How to remove a file from Git repo but keep it locally

Updated: January 27, 2024 By: Guest Contributor Post a comment

One of the common scenarios while working with Git is the need to remove a file from the repository but retain the file in your local working directory. Whether it’s for removing a sensitive configuration file, ignoring a log file, or dealing with a large asset that shouldn’t have been committed in the first place, Git provides a straightforward way to achieve this.

The Basics

Before diving into removing files from a Git repository while keeping them locally, it’s important to understand Git’s tracking system. Git tracks the changes of files in your working directory and stages them through the index. Committing those changes will solidify them into the history of your repository.

Check Current Status

To begin, use the git status command to see the current working tree status and the staging area:

$ git status

This command will show you the tracked and untracked files in your repository.

Removal of Files

To remove a file from the repository but keep it in your working directory, the git rm --cached filename command is used:

$ git rm --cached sensitive_data.txt
rm 'sensitive_data.txt'

In the example above, the file sensitive_data.txt is removed from the staging area (index) but is still present in your working directory. The --cached option tells Git to only remove the file from the tracking area, not from the local file system.

Untracking Multiple Files

The same effect can be applied to multiple files or using patterns:

$ git rm --cached *.log

This command will untrack all log files in your current directory, without removing them from your local file system.

Commit the Removal

Once you’ve untracked the files, they will appear as ‘Changes to be committed’ when you run git status. You need to commit the changes to finish the removal process:

$ git commit -m "Remove sensitive data from repository"

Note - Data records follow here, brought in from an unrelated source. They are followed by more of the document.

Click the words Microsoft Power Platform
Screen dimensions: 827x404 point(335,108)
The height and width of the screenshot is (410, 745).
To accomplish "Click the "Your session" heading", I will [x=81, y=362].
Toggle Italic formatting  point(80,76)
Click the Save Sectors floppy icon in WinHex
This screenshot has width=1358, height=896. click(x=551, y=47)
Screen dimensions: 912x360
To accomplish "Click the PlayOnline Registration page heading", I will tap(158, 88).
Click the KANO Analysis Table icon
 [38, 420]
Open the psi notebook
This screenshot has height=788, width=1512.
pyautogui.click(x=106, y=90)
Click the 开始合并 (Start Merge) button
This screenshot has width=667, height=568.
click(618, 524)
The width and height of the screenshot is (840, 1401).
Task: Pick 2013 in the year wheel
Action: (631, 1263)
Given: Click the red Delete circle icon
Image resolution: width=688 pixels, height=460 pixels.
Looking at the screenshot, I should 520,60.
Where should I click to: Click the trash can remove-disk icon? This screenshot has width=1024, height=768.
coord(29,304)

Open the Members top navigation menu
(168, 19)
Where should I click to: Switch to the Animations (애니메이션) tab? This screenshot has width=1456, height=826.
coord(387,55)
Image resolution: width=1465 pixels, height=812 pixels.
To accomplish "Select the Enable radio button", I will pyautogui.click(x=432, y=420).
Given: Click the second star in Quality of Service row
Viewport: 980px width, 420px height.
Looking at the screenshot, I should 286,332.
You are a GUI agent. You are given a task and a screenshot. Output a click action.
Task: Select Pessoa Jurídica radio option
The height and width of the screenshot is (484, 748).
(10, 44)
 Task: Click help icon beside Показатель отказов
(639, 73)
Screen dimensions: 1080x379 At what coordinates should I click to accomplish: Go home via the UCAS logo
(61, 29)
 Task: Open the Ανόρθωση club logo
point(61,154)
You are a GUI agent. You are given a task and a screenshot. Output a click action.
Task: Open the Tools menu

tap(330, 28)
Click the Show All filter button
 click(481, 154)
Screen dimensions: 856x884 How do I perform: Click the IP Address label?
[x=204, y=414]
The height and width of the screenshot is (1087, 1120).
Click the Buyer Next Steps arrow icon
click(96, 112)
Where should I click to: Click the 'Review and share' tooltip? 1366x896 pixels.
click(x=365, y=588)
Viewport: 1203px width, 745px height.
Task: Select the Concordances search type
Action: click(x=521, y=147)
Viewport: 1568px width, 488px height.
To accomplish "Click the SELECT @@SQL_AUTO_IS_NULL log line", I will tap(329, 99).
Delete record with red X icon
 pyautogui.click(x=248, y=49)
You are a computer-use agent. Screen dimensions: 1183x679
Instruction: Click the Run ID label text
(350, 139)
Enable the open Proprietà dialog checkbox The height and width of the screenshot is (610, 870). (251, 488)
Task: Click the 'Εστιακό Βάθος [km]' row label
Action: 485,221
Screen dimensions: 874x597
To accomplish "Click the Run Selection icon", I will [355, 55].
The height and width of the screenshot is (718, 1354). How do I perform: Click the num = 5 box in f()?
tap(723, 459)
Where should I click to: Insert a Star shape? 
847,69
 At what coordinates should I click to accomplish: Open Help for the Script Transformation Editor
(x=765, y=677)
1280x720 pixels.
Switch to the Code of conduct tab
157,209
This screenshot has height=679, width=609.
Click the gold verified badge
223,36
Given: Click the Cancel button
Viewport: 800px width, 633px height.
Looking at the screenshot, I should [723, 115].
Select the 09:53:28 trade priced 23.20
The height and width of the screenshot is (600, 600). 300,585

This command creates a commit with the removal of the file from the repository.

Ignoring Files Locally

If you don’t want to accidentally add these files back to the repository in the future, you should inform Git to ignore them. Add the filenames to a .gitignore file:

# Add this file content to .gitignore
sensitive_data.txt
*.log

After editing .gitignore, it’s a good practice to track this file as well:

$ git add .gitignore
$ git commit -m "Update .gitignore to exclude specific files"

Advanced File Removal

Sometimes, you might need to remove a file from the entire history of the repository. Be careful with such operations as they can rewrite the history and affect the workflows of collaborators if the commits are public.

Using filter-branch

To remove a file from all commits, use the git filter-branch command:

$ git filter-branch --tree-filter 'rm -f sensitive_data.txt' HEAD

Each commit is checked out, the specified file is removed, and a new commit is made. This rewrites history for all commits in the current branch. Warning: Make sure you coordinate with your team when altering public history.

BFG Repo-Cleaner

A much faster tool than git filter-branch for removing unwanted data is the open-source BFG Repo-Cleaner:

$ java -jar bfg.jar --delete-files sensitive_data.txt

This tool is meant for cleaning up repositories with speed and efficiency in mind. It’s particularly handy for large repositories.

Reflecting the Changes

After using filter-branch or BFG Repo-Cleaner, you’ll have to force push the changes to your remote repository:

$ git push origin master --force

This can be disruptive for other contributors. Make sure it’s absolutely necessary before doing a force push.

When Things Go Wrong

Sometimes you may commit a file that you didn’t mean to remove or ignore. You can restore it if needed:

$ git checkout HEAD^ filename.txt

This command will checkout the file from the previous commit before it was removed.

Conclusion

Managing files in Git requires understanding the stages of file tracking and knowing the right commands to modify this tracking. By using git rm --cached, editing .gitignore, and occasionally rewriting history with advanced tools like filter-branch or BFG Repo-Cleaner, you can dictate exactly what is and isn’t tracked in your repository. Always remember to communicate with your team before making drastic changes like rewriting history.